SUPPLIED TEXT
-- start --

- Born: 15 November 1940 Ann Arbor, Michigan
- Education: Radcliffe College (B.A.) Harvard University (M.A., Ph.D)
- Occupation: Historian

= Marjorie McIntosh (historian) =

American historian of Britain (born 1940)

Marjorie Keniston McIntosh (born 15 November 1940) is an American historian of Britain. Her research focuses on social and economic history, including poor relief, community organization, and the regulation of behavior in late medieval and early modern England. She has taught at the University of Colorado and is the author of several works on English social history.

==Early life and education==
McIntosh was born in Ann Arbor, Michigan, on 15 November 1940. She graduated from Radcliffe College in 1962 with a B.A. degree magna cum laude in European history. The following year she received a M.A. in English history from Harvard University. McIntosh studied at the Institute of Historical Research in London, England, in 1965–66 and received her Ph.D. in Tudor and Stuart history from Harvard University in 1967.

==Academic career==
McIntosh was appointed assistant professor of history at the University of Colorado in 1979, promoted to associate professor seven years later, and to full professor in 1992. McIntosh received a Guggenheim Fellowship in 1995 and was named a distinguished professor in history prior to her retirement in 2006.

-- end --

Data records:
-- start --

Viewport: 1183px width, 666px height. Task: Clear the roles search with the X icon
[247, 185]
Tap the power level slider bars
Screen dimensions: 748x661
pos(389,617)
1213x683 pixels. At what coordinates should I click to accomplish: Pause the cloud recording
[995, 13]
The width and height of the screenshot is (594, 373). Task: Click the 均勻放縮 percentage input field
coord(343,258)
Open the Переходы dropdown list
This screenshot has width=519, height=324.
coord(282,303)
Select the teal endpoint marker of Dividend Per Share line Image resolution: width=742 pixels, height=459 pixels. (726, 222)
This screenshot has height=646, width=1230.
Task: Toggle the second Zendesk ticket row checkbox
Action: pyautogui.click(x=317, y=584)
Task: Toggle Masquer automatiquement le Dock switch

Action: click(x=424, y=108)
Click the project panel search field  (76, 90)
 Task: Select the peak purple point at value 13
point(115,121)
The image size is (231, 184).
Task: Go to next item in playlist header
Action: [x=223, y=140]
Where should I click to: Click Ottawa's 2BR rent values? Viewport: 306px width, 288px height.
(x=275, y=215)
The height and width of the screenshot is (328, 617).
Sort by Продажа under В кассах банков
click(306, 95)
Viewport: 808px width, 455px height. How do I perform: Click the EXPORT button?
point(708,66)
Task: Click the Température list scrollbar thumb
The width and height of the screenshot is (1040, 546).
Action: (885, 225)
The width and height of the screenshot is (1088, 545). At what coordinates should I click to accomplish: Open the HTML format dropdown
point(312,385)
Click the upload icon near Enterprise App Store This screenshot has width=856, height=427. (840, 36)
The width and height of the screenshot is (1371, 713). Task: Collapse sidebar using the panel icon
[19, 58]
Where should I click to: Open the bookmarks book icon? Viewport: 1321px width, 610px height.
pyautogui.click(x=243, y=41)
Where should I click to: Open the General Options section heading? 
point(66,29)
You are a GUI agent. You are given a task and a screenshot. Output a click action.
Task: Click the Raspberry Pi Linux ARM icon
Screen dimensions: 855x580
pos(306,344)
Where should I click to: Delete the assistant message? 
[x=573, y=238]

-- end --

REQUEST A
What academic ranks or titles does the McIntosh biography say she held?
REQUEST B
Carry the McIntosh biography on from its final sentence.

FINAL ANSWER A
- Assistant professor of history
- Associate professor
- Full professor
- Distinguished professor in history

FINAL ANSWER B
She founded the Center for British and Irish Studies at the University of Colorado at Boulder and served as its first executive director.

==Research and projects==
McIntosh has led community-based research initiatives including the Boulder County Latino History Project, which documents Latino participation in the region through oral history and educational outreach. She has also conducted teaching and research in Uganda, including work on gender studies and community history projects based on interviews and visual documentation.

==Scholarship==
===Books===
Selected notable books include:
- A Community Transformed: The Manor and Liberty of Havering, 1500–1620, Cambridge University Press, 1991
- Controlling Misbehavior in England, 1370–1600, Cambridge University Press, 1998
- Autonomy and Community: The Royal Manor of Havering, 1200–1500, Cambridge University Press, 2002.
- Order, Control, and Regulation of Behavior in English Communities, 1350–1600
- Working Women in English Society, 1300–1620, Cambridge University Press, 2005
- Poor Relief in England, 1350–1600, Cambridge University Press, 2011

===Edited volumes===
Selected edited works include:
- The Law and Social Change, edited by J. A. Guy, Royal Historical Society (London, England), 1984
- The Locus of Care: Families, Communities, Institutions and the Provision of Welfare since Antiquity, edited by Peregrine Horden and Richard M. Smith, Routledge (London, England), 1998.

===Articles===
Her articles have appeared in journals including Speculum and the Journal of British Studies.

==Honors and awards==
- Harvard Graduate fellow, 1962–64
- Frank Knox Memorial Traveling Fellow, 1965–66
- Howard Foundation Fellow, Brown University, 1976–77
- National Endowment for the Humanities Research Fellow, 1983–84
- John Simon Guggenheim Memorial Foundation Fellow, 1995–96

McIntosh was elected a Fellow of the Royal Historical Society.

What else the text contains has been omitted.